The white man charged in the killings, 21-year-old Dylann Roof, appeared in photographs posing with a Confederate flag that surfaced on a website bearing a racist manifesto.
The image spurred politicians and leading national retailers to pull the flag from display.
In South Carolina, the first state to secede during the 1861-1865 U.S. Civil War, this week’s debate in the state legislature brought an emotional closure to a symbol long divisive in the state.
The Confederate flag waved atop the state capitol from 1961 to 2000, when it was moved to a Confederate war memorial near the State House entrance.
‘In South Carolina we honor tradition, we honor history, we honor heritage. But there’s a place for that flag and that flag needs to be in a museum, where we will continue to make sure that people can honor it appropriately,’ Haley said on ‘Today.’
‘But the statehouse – that’s an area that belongs to everyone,’ she added. ‘No one should drive by the statehouse and feel pain, no one should ever drive by the statehouse and feel like they don’t belong.’
The Confederate flag’s days as a public symbol – a flag or a state emblem – are coming to an end with the passage of Thursday’s law, said Carole Emberton, Civil War expert at the University at Buffalo.
‘Will people still wear the symbol on their T-shirts or fly it from their homes? Sure they will. But as far as this flag symbolizing a state or local government, that day is over.’
The 150-year-old flag was originally used as a Civil War battle flag by the seven slave states (Alabama, Florida, Georgia, Louisiana, Mississippi, South Carolina and Texas) that broke away from the Union in 1861.

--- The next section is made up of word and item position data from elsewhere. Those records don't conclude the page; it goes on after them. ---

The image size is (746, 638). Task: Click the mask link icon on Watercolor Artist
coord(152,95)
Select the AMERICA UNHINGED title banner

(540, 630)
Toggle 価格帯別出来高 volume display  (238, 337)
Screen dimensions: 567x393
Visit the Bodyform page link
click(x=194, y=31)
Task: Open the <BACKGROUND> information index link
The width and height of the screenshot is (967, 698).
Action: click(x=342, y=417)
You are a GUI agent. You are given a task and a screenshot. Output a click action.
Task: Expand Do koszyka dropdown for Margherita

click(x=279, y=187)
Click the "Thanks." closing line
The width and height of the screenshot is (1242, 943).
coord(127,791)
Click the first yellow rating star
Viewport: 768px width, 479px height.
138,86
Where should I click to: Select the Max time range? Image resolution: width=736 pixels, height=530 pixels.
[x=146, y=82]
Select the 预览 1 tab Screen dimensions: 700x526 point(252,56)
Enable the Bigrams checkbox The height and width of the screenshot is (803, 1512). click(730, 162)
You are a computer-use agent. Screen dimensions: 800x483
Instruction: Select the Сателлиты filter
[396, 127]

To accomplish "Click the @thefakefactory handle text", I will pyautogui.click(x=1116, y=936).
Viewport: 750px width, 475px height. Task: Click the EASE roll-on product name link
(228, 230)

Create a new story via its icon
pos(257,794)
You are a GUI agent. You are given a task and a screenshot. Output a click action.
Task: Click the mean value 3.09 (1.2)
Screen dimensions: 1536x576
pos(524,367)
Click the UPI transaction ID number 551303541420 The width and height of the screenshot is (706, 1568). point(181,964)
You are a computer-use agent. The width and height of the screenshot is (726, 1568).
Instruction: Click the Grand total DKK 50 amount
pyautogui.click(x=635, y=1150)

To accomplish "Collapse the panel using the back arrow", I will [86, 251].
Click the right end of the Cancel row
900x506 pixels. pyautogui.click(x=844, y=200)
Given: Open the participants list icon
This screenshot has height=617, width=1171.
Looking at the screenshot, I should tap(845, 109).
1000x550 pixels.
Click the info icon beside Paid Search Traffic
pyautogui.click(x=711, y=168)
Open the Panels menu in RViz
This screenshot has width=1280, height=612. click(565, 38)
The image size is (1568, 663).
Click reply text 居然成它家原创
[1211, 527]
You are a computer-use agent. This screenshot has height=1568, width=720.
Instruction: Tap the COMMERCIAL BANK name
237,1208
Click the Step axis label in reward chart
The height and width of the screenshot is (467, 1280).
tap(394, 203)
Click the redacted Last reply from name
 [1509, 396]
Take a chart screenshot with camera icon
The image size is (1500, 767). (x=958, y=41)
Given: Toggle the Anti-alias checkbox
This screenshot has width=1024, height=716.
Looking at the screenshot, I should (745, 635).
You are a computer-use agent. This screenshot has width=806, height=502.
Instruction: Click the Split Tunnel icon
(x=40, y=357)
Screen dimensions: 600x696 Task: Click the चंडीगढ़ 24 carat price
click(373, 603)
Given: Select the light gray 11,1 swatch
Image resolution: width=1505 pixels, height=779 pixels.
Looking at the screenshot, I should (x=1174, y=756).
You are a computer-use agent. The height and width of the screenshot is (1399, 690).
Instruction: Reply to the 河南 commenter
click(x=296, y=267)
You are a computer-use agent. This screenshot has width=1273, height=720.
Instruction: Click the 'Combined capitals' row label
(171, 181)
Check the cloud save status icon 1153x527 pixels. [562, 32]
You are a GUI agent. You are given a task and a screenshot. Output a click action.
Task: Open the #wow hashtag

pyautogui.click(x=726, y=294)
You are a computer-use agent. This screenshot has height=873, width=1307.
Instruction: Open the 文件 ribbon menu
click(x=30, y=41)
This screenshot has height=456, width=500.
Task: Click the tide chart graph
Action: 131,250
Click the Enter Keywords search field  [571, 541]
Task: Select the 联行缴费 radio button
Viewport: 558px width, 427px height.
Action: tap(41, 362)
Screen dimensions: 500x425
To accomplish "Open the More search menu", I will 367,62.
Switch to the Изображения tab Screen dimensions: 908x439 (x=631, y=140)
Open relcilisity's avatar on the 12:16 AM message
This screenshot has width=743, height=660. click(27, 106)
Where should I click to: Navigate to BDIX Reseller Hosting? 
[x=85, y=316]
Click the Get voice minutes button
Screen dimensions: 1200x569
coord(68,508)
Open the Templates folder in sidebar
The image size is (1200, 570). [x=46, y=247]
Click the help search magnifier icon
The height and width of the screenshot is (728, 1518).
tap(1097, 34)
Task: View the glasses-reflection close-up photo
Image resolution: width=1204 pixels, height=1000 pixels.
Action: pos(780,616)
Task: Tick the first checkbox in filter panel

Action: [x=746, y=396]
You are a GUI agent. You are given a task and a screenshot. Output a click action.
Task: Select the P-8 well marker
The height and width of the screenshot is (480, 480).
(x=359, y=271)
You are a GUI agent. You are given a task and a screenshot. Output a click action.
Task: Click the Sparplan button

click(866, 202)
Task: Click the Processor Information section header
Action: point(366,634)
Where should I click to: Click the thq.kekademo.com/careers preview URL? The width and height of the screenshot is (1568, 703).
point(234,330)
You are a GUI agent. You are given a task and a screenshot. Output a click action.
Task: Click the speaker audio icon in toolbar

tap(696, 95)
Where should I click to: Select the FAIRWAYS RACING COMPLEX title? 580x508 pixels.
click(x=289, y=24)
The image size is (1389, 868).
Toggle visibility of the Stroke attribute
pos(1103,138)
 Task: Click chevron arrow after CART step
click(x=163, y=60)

Due to the racist policies of those states, many calling for the flag’s removal say it symbolizes hatred and white supremacy.
It gained its modern meaning from the 1950s on wards when it was used in opposition to the Civil Rights movement that sought to end segregation and create equal right for blacks.
In 1962, when the civil rights movement was cresting and the president was putting pressure on the south to end segregation, South Carolina proudly flew the flag in protest.